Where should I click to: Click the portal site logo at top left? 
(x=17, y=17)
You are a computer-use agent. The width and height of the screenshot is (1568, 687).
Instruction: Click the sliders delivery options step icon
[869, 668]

---

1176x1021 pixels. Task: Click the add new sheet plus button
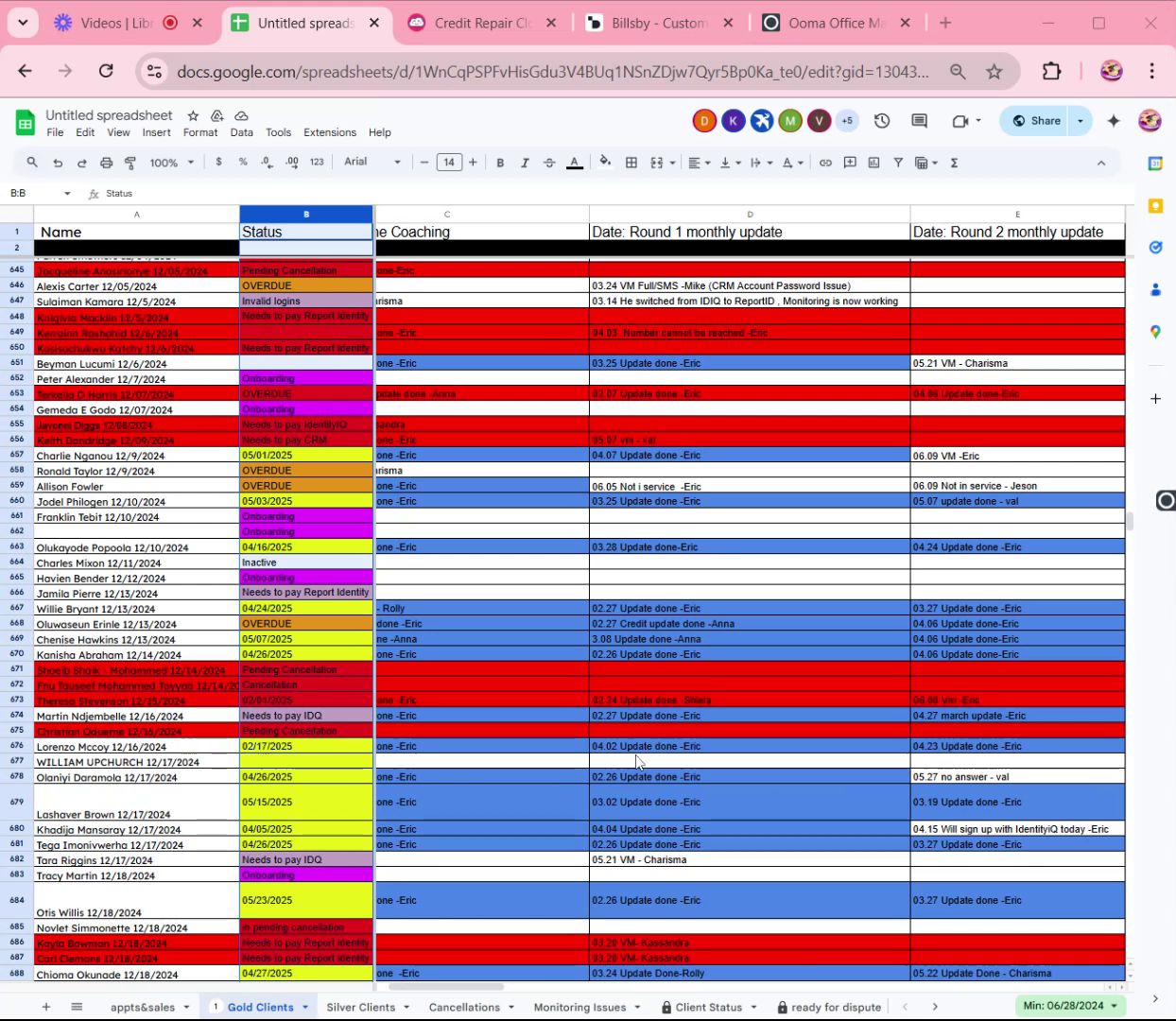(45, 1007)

---

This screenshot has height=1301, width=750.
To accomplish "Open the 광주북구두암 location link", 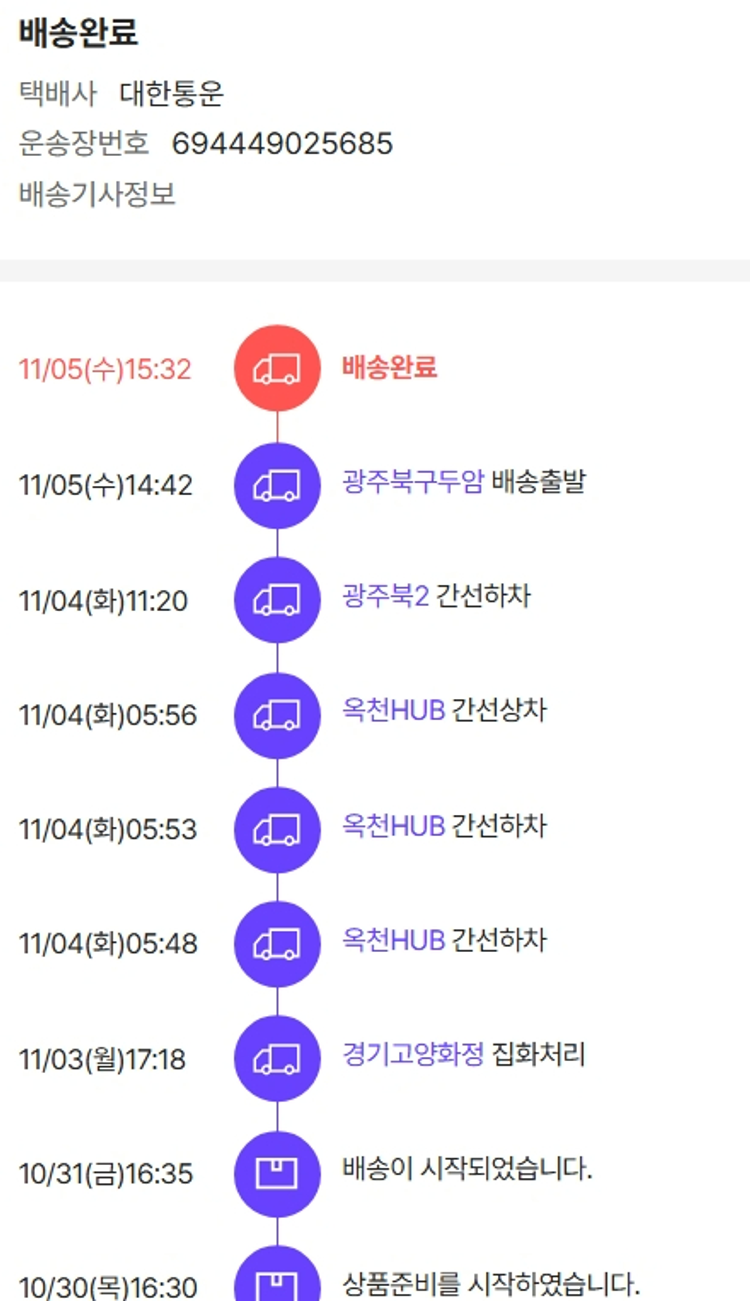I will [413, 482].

---

YOUR GOAL:
Exactly how many lines of the records above contain "screenshot"? Please state only the number.

ANSWER TO THIS PROBLEM:
2